There’s a missing middle ground that no tool (or instrument for that matter) quite fills. The closest approximation I found is SoundCloud: not for its social features, but for its collection of mixes and its mobile player. Scrolling a mix’s waveform with your finger gives a faint vibration as you move and resumes playback instantly when you release. It’s tactile, like feeling your way along a surface until the texture lines up with your mood. It feels like introspection.
But the underlying axis is fixed: it’s the artist’s timeline. Your distribution of good continuations is different, and it’s multimodal: many directions could work for you. What I really want is a map: a way to efficiently navigate music with temporal coherence, but along paths aligned with my own tastes and state.
Text-to-music
AI music generation looks like the natural step forward, where the main interface today is text. Two issues stand out. First, most models can’t generate in real time, so you lose the continuous thread that makes mixes compelling. The second is that musical needs are hard to introspect and formulate in text: at least for me, it’s closer to adjusting a dial.
Which brings me to the idea: generation that can be steered as it unfolds, in directions that feel intuitive to the user and remain stable across sessions.
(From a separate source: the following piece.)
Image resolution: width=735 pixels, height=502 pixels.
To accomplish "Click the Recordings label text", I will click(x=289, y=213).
Lyria’s real-time prompting shows one way to do this via text or audio cues, but it still relies on the user’s ability to introspect via text. An alternative is to discover the structure of musical transitions directly from audio, in the same way that Genie discovers actions by modeling video dynamics. And then use those actions to let the user guide generation in real time. That’s the premise behind Melodjinn.
To recap, here’s what I want out of a v1:
☐ Real-time generation you can steer as it plays
☐ Stable action space across sessions, so you can learn the UI
☐ Actions that make sense to humans (builds, energy, mood, pitch)
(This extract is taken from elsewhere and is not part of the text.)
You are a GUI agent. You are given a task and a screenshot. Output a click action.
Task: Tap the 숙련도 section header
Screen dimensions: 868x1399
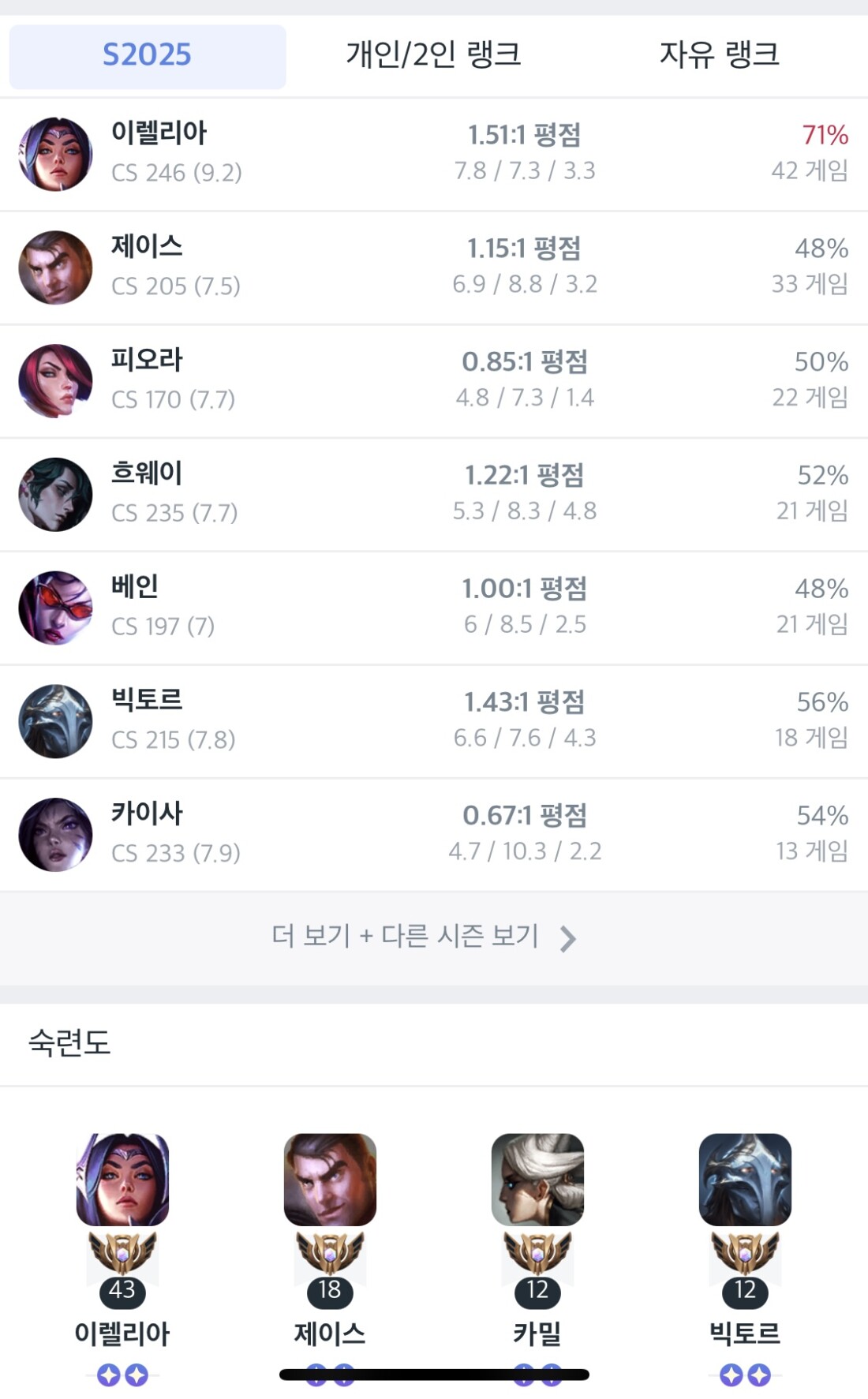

☐ Personalized so you can navigate toward what you need fast
☐ Actual bangers
The architecture
For a deeper, practical dive into the Genie architecture, I recommend TinyWorlds and GenieRedux.
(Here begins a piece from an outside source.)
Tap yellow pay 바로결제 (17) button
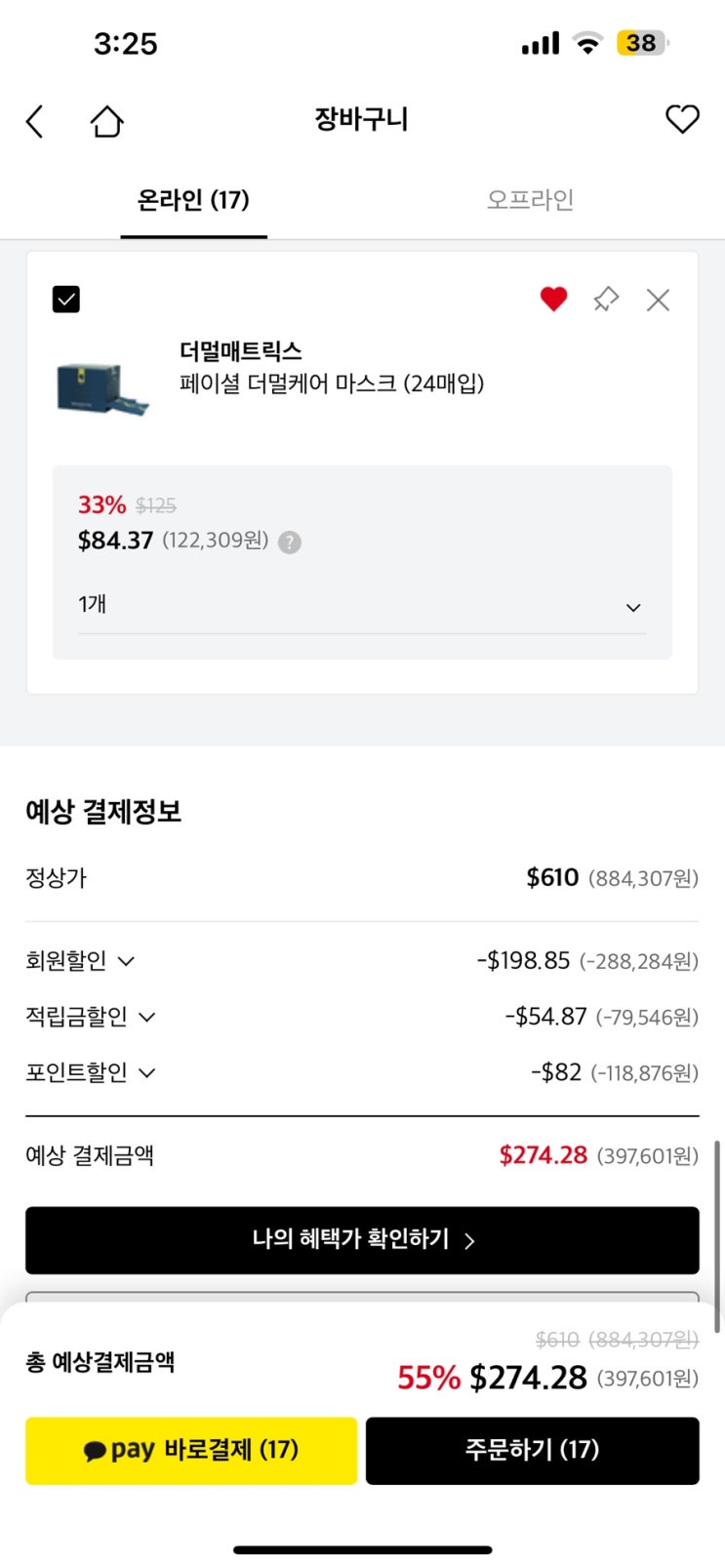The width and height of the screenshot is (725, 1568). (191, 1450)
In short, Melodjinn is composed of two models trained jointly: the Latent Action Model (LAM) and the Dynamics model. The LAM learns to discover discrete action tokens that capture transitions in audio. It first splits the raw waveform into non-overlapping patches, linearly projects each patch into an embedding, and processes the sequence with a transformer encoder. The encoder outputs are then temporally shifted: the encoding at position $t+1$ is quantized with a VQ-VAE to produce an action token for position $t$. The LAM decoder then receives the patch embedding at position $t$ plus this quantized action, and must reconstruct the patch at position $t+1$ using causal attention. The action acts as a peek into the future: to minimize reconstruction loss, the decoder learns to exploit it, which in turn pressures the VQ codebook to encode meaningful and shared audio transitions.
The Dynamics model is an autoregressive transformer that predicts audio in EnCodec token space. EnCodec is a neural audio codec that compresses audio into discrete tokens across multiple codebooks. At each timestep, the dynamics model flattens these codebooks into a sequence and adds a codebook index embedding to help distinguish codebooks. The action token from the LAM is replicated across all codebooks and added to each audio token embedding. A single unembedding matrix is shared across all codebooks for simplicity. The model then predicts the next audio tokens.
The total loss is a sum of an input-space MSE loss on the reconstructed LAM waveform, the LAM VQ-VAE loss, and the Dynamics cross entropy next token prediction.
At inference, the dynamics model generates autoregressively from a seed, and you can select which action to apply at each step for real-time interactive control.

Toy world
I began with a toy setting to quickly expose coarse problems. The goal was simple: create the smallest environment where the LAM should discover a handful of discrete transitions, and the Dynamics model should use them to reconstruct the signal. A synthetic drum dataset works well for this: a few distinct hits placed randomly. In the ideal case, the model needs $N+1$ actions for $N$ drum types plus a NOOP.
To iterate quickly, I adapted the GenieRedux codebase. It’s built for video, but the mapping to audio is straightforward enough: raise the temporal resolution from 16 Hz to 24 kHz, treat EnCodec’s hop size (320 samples) as the temporal patch size, use the codebook dimension as a stand-in for the spatial x-axis, and collapse the y-axis to 1. This is not the right long-term architecture but it’s sufficient for a sanity check.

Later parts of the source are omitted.